A Short History of the Clinic at the Court
Elonis v. United States (2015)
HOLDING: To be convicted under the federal threat statute, a defendant must be aware that his communications would cause the recipient to fear harm.
DECISION: 7-2 win
Henderson v. United States (2015)
HOLDING A felon who upon conviction of his crime transfers possession of his firearms to the government and then transfers ownership to a third party does not constructively “possess” them in violation of the law.
DECISION: 9-0 win
Rosemond v. United States (2014)
HOLDING To aid and abet the crime of using a firearm during a drug offense, the defendant must know beforehand that one of his confederates will carry a gun.
DECISION: 7-2 win
Vance v. Ball State University (2013)
HOLDING To be considered a “supervisor” for purposes of vicarious liability under Title VII, an employee who harasses another must have the power to take tangible employment actions, like firing, against the victim.
DECISION: 5-4 loss
Borough of Duryea v. Guarnieri (2011)
HOLDING Public employees cannot sue an employer under the Petition Clause for alleged retaliation unless the underlying dispute implicates a matter of public concern.
DECISION: 8-1 win (with a partial dissent from Scalia)
Nevada Commission on Ethics v. Carrigan (2011)
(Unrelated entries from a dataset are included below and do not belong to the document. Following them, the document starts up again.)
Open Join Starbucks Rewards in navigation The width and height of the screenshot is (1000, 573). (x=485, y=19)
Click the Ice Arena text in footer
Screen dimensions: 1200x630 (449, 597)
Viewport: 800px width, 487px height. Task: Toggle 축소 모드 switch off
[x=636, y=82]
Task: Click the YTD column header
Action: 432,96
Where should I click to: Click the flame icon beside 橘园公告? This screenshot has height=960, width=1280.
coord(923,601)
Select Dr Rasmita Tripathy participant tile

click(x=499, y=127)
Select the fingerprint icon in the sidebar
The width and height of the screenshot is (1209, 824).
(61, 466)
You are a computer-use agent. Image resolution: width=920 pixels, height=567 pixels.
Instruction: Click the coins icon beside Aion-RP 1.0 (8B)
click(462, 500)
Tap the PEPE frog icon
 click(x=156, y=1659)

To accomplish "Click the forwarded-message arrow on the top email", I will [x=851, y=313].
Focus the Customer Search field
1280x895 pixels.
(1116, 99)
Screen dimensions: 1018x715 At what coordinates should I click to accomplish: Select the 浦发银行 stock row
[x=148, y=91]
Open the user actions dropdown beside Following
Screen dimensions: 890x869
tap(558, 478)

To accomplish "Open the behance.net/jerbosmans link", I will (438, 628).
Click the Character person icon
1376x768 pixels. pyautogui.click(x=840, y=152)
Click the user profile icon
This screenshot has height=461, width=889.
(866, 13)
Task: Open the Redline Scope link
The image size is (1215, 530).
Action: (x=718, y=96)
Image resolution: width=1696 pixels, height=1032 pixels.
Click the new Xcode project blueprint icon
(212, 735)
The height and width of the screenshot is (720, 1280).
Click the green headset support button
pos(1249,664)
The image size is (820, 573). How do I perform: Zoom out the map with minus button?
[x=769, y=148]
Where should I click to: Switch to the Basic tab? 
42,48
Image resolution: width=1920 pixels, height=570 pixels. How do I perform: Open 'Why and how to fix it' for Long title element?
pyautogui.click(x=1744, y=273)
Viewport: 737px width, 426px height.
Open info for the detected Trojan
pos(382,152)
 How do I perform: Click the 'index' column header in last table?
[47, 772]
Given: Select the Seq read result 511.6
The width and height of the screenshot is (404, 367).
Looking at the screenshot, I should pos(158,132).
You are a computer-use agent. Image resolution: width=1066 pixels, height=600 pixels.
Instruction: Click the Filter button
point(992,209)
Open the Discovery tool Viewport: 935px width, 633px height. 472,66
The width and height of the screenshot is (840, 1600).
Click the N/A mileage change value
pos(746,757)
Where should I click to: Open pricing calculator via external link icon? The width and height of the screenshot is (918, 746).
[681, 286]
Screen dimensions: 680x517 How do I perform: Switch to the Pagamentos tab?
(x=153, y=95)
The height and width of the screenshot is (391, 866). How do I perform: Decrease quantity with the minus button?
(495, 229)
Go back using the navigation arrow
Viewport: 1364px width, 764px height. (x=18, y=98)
HOLDING A law requiring public officials to recuse themselves from decisions on matters which the independence of judgment of a reasonable person in their situation would be materially affected by certain concerns does not violate their free speech.
DECISION: 9-0 win
Fox v. Vice (2011)
HOLDING When a plaintiff’s civil rights lawsuit involves both frivolous and non-frivolous claims, a court may grant reasonable attorney’s fees to the defendant, but only for costs that the defendant would not have incurred but for the frivolous claims.
DECISION: 9-0 partial win
Abbott v. United States (2010)
HOLDING A defendant is subject to the highest mandatory minimum specified for his conduct under the felon-in-possession statute, unless another provision of law directed to conduct proscribed by that particular statute, not by any other statute of whose violation he is convicted, imposes an even greater mandatory minimum.
DECISION: 8-0 loss
Bloate v. United States (2010)
HOLDING The time granted to preparepretrial motions is not automatically excludable under the Speedy Trial Act.
DECISION: 7-2 win
Vaden v. Discover Bank (2009)
HOLDING A federal court may “look through” a petition to compel arbitration to determine whether the underlying controversy “arises under” federal law; under the well-pleaded complaint rule, however, the court may not entertain a petition based on the contents of just a counterclaim.
DECISION: 5-4 win
Indiana v. Edwards (2008)
HOLDING The Sixth Amendment allows states to insist that defendants competent enough to stand trial but not able to conduct trial proceedings by themselves be represented by counsel.
DECISION: 7-2 loss
Watson v. United States (2007)
HOLDING Trading drugs for a gun does not amount to “using” a firearm in a drug transaction, for which an additional mandatory minimum term of imprisonment applies.
DECISION: 9-0 win
Note: Years indicate date of decision.